I never wanted to go to Hawaii. Never wanted to be part of that whole colonizing thing, even though i am implicated just by being a white woman born in North America. People who’ve been there said “oh, it’s beautiful, heaven on earth” and that it’s all laid back and chill and stuff. But Lahaina (where we’re going) is “kind of touristy”–which is also what Mom and I will be, “kind of touristy”, all big eyes and pale skin, wool socks slumping over sneakers. Well. mom will have compression stockings on, she fell a few days ago and is just now beginning to walk comfortably again. Getting old ain’t for sissies, said my Grandma. anyhow, it’s a town that’s become kind of pretentious with nostalgia, you know how that is? brick buildings and whitewashed siding and everything a bit too tidy, a bit too tucked in.

Powerful women in Hawaii, there were. Pele, the Volcano God (she’s a she, of course, this devourer of land, but i am resisting adding “ess” to her title, on account of “ess” and “ette” have a diminishing effect) rumbles along the Hana Highway and seethes under the seven pools and surfs the waves on her days off. Queen Liliuokalani the last Queen of Hawaii reigned fair and fierce with all her might until the White guys took over, wrote silence over the sounds of the ancient stories, took ownership of the children, added a price tag to bamboo and pineapple and even the white sand of the beaches.  My friend who writes plays about women who’ve been disappeared under the histories written by men, she said that before Europeans came to the Islands, there was no currency, no written language and now ownership of children.  What was time like then? when there were no marks to count the hours, but instead  layers of stories to mark the movement of myth? when no one owns children, fathers do not rule, and mothers don’t get worn to raw nerves. maybe it was like that.
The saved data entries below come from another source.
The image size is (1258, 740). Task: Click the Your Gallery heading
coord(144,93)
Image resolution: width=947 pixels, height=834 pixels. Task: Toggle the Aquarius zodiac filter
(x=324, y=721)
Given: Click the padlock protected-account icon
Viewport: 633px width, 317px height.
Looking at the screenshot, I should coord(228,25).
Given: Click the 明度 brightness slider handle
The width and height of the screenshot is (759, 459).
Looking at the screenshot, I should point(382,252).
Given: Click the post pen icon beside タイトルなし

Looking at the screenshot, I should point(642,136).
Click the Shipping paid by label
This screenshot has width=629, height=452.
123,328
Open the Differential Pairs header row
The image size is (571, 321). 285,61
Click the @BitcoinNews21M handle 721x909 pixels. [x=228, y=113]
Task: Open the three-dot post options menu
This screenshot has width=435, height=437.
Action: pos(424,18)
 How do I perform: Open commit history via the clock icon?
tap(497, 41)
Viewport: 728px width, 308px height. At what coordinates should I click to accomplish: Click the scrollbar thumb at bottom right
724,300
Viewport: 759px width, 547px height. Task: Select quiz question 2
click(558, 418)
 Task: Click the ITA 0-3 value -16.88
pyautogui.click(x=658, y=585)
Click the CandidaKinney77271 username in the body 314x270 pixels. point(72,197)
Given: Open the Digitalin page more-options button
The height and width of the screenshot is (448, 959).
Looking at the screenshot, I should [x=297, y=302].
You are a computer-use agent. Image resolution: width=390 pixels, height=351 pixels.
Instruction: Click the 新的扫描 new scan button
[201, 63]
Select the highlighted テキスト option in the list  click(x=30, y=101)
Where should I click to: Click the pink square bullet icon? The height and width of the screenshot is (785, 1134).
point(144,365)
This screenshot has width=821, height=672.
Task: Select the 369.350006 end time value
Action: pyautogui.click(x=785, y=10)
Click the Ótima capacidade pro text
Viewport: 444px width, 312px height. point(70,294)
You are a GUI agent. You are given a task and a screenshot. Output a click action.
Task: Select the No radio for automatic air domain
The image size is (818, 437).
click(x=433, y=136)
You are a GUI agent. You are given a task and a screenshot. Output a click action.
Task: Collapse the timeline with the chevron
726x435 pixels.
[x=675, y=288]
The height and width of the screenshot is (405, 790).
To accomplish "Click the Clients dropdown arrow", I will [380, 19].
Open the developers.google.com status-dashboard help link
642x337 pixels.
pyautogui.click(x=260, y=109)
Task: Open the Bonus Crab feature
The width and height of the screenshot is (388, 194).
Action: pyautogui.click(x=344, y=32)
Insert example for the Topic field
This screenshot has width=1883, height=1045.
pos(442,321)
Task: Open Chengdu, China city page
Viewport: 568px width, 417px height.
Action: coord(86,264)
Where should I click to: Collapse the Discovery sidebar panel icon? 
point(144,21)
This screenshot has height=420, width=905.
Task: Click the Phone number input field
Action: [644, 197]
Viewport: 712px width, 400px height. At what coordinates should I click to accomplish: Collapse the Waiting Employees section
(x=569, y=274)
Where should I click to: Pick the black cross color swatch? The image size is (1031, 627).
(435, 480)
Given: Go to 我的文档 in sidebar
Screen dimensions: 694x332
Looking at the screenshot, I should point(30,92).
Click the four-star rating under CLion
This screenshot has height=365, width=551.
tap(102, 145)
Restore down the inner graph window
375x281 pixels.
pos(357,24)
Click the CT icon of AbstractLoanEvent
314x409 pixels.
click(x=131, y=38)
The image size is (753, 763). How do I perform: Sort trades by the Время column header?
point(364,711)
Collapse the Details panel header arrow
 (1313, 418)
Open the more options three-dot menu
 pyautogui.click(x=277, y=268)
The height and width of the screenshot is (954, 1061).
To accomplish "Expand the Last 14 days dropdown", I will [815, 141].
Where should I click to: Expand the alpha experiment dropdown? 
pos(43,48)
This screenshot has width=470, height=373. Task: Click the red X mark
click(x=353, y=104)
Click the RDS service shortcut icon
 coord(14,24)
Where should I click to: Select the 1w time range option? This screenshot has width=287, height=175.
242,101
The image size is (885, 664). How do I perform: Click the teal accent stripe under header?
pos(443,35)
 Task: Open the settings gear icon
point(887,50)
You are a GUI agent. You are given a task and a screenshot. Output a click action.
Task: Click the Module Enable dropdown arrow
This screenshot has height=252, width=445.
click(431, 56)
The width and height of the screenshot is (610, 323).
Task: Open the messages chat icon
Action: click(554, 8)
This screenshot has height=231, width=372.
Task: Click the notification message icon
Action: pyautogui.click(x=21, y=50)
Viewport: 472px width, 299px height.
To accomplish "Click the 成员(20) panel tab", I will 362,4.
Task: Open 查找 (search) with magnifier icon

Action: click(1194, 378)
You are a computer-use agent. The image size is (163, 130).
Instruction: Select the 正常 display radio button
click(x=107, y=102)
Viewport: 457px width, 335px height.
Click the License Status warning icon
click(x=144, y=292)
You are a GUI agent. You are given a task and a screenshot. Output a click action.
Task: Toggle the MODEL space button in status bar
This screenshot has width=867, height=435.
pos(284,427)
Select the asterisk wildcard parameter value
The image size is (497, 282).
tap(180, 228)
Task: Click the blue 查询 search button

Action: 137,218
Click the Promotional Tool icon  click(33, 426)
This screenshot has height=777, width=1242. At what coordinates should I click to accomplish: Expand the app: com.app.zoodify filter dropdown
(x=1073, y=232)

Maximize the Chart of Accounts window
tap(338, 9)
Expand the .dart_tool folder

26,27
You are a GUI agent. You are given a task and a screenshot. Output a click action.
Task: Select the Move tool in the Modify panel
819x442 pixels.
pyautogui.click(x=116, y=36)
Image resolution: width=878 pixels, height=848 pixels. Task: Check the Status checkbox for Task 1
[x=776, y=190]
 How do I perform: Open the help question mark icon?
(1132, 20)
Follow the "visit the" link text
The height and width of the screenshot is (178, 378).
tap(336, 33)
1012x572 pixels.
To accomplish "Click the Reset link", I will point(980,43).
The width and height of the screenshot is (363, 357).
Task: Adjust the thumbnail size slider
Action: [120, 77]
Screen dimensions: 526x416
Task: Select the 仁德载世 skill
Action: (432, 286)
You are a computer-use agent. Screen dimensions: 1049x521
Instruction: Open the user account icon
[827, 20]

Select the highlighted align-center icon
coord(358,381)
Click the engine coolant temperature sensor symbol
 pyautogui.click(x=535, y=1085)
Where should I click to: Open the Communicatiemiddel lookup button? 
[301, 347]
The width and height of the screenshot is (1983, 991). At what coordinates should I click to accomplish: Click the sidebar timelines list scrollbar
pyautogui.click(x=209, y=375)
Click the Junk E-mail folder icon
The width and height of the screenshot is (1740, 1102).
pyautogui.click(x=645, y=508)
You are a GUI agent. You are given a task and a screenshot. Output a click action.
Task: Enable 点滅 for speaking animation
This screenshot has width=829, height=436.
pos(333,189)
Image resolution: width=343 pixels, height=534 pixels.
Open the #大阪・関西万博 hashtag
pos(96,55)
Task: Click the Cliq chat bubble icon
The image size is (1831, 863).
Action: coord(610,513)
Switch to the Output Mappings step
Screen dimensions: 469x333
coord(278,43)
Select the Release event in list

I can’t imagine no written language. What must that be like? In the Hawaiian language the words are like the ocean, they mean many things, cover a lot of ground–‘aloha’ is gift and hello and goodbye and something that is not definable in written language or European language now so laden with structure and money and wars for more stuff. Polynesians had wars, and the Maori sailed away to Aotearoa and the Hawiian gods are fierce and vengeful or foolish and joyful. Like deities can be. i told Mom not to worry about the volcanoes. I’m pretty sure they only take virgins. She giggled.

Today I have this persistent dry cough that is wearing me out. Kept me from sleep last night, and has interrupted a few conversations today. When I was a little kid, Mom could keep track of me when while we were shopping by the sound of my coughing. at night before sleep she would rub my chest with vick’s vapo-rub and tell me stories about I can’t remember what now. Then she’d kiss my head and tuck me in.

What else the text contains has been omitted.